Honest Company for the Journey

He Planted Seven Peonies

He planted seven new peonies for me out front yesterday.

He was wearing that green flannel shirt, work-worn through in the back side, and as he threw that shovel down through the bed liner and busted up the March earth, I stood barefoot on the crumbled up sidewalk we can't afford to fix, and I thought,

"I don't know why I never bought these till now; we've been here 12 long years." I guess it felt like an extravagance at $4.97 each.

Because you hold out so long sometimes. You wait for that first job to take off, and then for the second job to turn into something that will help you heal from the first one.

You wait for your babies to figure out how to walk, holding their fat fingers while gravity yanks at them like a hungry sea. You put your hand over the coffee table corner so they don't hit their heads, and then you watch them drive off with some kids you don't even know to New Orleans for a couple of nights, and you hold your breath and say, "This is alright. I went to Berkeley younger than that." But you're scared too, blaming yourself for everything you are afraid you didn't say or didn't do and wondering if you loved them too much or too little.
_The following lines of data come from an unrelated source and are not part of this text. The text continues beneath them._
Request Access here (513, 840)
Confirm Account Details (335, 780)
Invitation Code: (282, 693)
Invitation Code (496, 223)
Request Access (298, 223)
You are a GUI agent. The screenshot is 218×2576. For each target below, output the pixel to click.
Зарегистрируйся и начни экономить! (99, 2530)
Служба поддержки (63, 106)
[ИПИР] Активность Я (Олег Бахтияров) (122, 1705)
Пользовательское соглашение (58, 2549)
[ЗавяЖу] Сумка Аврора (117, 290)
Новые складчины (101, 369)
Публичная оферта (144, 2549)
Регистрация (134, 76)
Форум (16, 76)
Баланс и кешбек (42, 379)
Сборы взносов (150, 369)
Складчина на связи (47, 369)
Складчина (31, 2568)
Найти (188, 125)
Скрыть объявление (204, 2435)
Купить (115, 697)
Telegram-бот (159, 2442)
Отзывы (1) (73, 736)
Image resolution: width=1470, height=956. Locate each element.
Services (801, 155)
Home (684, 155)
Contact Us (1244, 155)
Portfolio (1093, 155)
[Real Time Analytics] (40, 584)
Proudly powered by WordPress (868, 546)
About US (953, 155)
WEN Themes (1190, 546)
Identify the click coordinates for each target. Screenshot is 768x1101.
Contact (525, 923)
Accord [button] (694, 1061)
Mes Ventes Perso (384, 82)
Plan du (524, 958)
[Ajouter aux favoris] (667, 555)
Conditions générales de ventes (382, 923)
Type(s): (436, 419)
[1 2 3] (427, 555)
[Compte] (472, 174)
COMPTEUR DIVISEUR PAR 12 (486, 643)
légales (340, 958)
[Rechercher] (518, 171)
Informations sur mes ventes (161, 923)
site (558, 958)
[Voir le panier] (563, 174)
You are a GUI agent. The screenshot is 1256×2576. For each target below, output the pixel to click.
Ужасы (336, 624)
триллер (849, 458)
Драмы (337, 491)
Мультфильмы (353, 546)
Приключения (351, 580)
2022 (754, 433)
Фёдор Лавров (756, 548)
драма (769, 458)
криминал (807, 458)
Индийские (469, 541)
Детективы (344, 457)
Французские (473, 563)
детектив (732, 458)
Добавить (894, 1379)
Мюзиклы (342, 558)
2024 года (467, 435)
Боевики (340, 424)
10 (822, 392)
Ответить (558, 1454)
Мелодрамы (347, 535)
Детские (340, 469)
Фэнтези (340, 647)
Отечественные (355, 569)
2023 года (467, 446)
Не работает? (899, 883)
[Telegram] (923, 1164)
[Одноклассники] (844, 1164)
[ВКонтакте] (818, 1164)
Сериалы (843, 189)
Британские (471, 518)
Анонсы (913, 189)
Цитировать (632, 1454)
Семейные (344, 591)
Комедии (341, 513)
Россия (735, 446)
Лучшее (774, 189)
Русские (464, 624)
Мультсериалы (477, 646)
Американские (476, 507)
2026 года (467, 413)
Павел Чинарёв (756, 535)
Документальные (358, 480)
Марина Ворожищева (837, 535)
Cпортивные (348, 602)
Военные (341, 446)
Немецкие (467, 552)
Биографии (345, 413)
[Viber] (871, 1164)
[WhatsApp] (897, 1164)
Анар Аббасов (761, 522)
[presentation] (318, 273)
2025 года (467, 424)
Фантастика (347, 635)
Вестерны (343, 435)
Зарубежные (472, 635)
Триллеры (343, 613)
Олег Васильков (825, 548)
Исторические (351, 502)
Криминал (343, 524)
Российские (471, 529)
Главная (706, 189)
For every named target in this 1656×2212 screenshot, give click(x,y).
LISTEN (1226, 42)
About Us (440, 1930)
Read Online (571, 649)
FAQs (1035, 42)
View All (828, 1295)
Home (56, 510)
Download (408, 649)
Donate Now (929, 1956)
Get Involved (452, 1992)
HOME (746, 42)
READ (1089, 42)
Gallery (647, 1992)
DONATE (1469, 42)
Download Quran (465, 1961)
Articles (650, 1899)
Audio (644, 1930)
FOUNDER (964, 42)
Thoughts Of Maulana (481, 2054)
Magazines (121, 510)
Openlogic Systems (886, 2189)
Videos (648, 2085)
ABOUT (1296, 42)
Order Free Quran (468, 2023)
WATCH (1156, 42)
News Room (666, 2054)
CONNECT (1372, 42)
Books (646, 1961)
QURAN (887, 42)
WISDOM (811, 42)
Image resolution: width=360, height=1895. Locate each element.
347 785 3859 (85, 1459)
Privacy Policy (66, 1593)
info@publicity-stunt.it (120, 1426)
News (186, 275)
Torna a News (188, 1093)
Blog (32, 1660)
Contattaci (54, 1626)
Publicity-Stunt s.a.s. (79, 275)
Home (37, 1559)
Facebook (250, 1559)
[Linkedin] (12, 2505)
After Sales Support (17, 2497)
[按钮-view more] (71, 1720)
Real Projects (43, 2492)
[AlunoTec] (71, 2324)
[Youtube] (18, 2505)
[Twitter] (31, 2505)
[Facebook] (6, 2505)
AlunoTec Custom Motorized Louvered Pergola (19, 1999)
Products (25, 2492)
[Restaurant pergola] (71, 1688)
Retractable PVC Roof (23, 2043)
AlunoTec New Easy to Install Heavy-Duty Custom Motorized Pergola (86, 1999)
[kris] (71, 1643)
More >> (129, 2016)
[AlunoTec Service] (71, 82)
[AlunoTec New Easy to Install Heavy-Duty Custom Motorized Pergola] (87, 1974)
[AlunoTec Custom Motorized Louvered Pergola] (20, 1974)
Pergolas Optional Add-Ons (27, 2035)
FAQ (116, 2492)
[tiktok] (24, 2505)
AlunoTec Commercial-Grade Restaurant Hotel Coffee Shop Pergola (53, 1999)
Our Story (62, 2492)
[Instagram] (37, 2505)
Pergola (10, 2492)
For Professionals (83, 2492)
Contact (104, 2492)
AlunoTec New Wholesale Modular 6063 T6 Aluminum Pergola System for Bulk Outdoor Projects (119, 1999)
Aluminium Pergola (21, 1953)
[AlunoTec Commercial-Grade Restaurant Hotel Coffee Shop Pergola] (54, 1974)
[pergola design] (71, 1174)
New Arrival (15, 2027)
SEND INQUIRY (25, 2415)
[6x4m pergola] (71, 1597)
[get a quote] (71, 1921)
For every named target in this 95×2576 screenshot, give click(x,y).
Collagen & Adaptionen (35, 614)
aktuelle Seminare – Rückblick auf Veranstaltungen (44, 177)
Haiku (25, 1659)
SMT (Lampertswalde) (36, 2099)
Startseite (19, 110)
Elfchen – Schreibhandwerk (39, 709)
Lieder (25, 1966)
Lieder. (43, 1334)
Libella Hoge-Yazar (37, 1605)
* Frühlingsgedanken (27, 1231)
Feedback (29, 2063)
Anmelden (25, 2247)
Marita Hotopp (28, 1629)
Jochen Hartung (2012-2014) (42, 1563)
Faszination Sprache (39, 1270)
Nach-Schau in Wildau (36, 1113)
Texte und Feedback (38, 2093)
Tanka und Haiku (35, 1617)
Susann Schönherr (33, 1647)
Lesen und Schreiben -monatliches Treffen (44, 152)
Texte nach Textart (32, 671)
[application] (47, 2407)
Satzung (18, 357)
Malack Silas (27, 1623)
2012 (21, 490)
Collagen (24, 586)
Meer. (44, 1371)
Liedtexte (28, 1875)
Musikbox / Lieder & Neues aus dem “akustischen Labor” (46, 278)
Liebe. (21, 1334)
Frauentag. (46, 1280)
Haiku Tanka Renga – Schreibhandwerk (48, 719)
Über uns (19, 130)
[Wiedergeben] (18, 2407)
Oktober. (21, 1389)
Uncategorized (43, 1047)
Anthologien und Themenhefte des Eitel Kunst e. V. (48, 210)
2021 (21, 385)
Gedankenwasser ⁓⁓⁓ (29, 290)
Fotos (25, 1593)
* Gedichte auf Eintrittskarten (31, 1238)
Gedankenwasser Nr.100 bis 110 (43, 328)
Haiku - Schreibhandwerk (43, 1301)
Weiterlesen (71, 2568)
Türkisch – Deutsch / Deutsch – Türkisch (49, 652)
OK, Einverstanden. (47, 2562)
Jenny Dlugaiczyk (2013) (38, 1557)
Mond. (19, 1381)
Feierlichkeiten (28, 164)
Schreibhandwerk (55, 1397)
You stand in the quiet kitchen and start to pick up the dirty dishes, searching for some kind of confirmation, some kind of GPA, or receipt, or sentence proving that your idealism was foolishness or something sacred, where everything ends up alright after all.

During all that waiting, I've spent $40 bucks on the stupidest things, necessities that didn't poke pretty hands up through black mulch then stretch out their arms like a little four-year-old girl yawning in church, sucking in the air her parents have exhaled while singing, "Surely the presence of the Lord is in this place." But that's something she knows already, because when she opens her fingers into two handfuls of heaven-on-earth, she finds a dozen sweet ants, honey-drunk like an elder board who wasn't expecting the Living God to show up in the middle of an action plan.

And as hard as I've worked, and as much as I've failed, and as much as I've tried to recuperate, and rejuvenate, and jimmy rig, all you do to grow peonies is stick them down in good soil. That's it. And for a hundred or maybe a thousand years, it's done.